Research Paper Volume 11, Issue 13 pp 4463—4477
Let-7f-5p suppresses Th17 differentiation via targeting STAT3 in multiple sclerosis
- 1 Department of Neurology, The Second Affiliated Hospital of Harbin Medical University, Harbin Medical University, Harbin, Heilongjiang 150086, China
- 2 Department of Neurology, The Fourth Affiliated Hospital of Harbin Medical University, Harbin Medical University, Harbin Heilongjiang 150086, China
- 3 Jiangsu Engineering Research Center for microRNA Biology and Biotechnology, School of Life Sciences, Nanjing University, Nanjing, Jiangsu 210093,China
Received: March 21, 2019 Accepted: July 10, 2019 Published: July 15, 2019https://doi.org/10.18632/aging.102093
How to Cite
Copyright: Li et al.

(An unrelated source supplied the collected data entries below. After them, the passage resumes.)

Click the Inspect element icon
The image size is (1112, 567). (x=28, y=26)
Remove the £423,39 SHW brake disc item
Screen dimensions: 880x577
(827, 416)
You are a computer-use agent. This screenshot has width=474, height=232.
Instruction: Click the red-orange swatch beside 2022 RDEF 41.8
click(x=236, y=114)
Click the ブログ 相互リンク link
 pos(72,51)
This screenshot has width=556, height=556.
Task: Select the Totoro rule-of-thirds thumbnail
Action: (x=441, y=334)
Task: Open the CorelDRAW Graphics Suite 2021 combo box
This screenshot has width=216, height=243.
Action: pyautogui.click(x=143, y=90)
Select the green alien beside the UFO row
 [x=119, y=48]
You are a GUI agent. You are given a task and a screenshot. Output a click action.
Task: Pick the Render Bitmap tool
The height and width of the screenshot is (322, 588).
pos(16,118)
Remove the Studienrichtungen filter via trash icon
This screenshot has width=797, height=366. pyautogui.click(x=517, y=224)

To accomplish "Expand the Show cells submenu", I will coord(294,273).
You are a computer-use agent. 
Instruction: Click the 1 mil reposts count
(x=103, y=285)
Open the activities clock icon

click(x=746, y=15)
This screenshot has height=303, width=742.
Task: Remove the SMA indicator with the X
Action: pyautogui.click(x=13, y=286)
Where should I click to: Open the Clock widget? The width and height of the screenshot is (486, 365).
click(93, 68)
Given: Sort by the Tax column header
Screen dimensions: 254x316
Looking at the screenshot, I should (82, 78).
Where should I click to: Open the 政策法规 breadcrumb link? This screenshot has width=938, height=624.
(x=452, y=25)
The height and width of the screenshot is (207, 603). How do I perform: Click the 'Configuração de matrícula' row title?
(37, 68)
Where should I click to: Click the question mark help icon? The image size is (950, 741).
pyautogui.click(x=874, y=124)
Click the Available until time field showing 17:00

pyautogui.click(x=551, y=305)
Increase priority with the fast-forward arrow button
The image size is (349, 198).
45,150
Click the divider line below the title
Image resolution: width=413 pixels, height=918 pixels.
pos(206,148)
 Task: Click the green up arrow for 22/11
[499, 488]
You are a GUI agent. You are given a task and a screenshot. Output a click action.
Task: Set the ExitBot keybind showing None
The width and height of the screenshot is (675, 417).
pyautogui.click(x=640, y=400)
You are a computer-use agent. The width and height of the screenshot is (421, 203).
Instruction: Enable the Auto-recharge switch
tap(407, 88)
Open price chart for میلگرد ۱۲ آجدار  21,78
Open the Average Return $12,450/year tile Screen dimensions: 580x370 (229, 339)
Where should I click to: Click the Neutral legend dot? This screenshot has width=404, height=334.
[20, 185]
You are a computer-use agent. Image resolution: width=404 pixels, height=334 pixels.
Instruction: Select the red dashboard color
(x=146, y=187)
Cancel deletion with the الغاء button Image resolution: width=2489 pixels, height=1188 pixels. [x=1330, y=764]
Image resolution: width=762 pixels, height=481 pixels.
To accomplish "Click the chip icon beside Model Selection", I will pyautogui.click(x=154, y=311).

This is an open-access article distributed under the terms of the Creative Commons Attribution License (CC BY 3.0), which permits unrestricted use, distribution, and reproduction in any medium, provided the original author and source are credited.
T helper 17 (Th17) cells are regarded as key factors in the pathogenesis of multiple sclerosis (MS). Although the involvement of certain microRNAs (miRNAs) in the development of MS has been reported, their roles in Th17 cell differentiation and MS pathogenesis remain elusive. In this study, we identified that let-7f-5p expression is significantly downregulated in CD4+ T cells from MS patients and during the process of Th17 differentiation. The overexpression of let-7f-5p suppressed Th17 differentiation, whereas the knockdown of let-7f-5p expression enhanced this progress. We then explored the molecular mechanism through which let-7f-5p suppressed Th17 differentiation and identified signal transducer and activator of transcription 3 (STAT3), a pivotal transcription factor of Th17 cells, as a direct target of let-7f-5p. In contrast to the downregulated expression of let-7f-5p, STAT3 and p-STAT3 protein levels were dramatically upregulated and inversely correlated with let-7f-5p in peripheral blood CD4+ T cells from MS patients. In conclusion, let-7f-5p functions as a potential inhibitor of Th17 differentiation in the pathogenesis of MS by targeting STAT3 and may serve as a new therapeutic target.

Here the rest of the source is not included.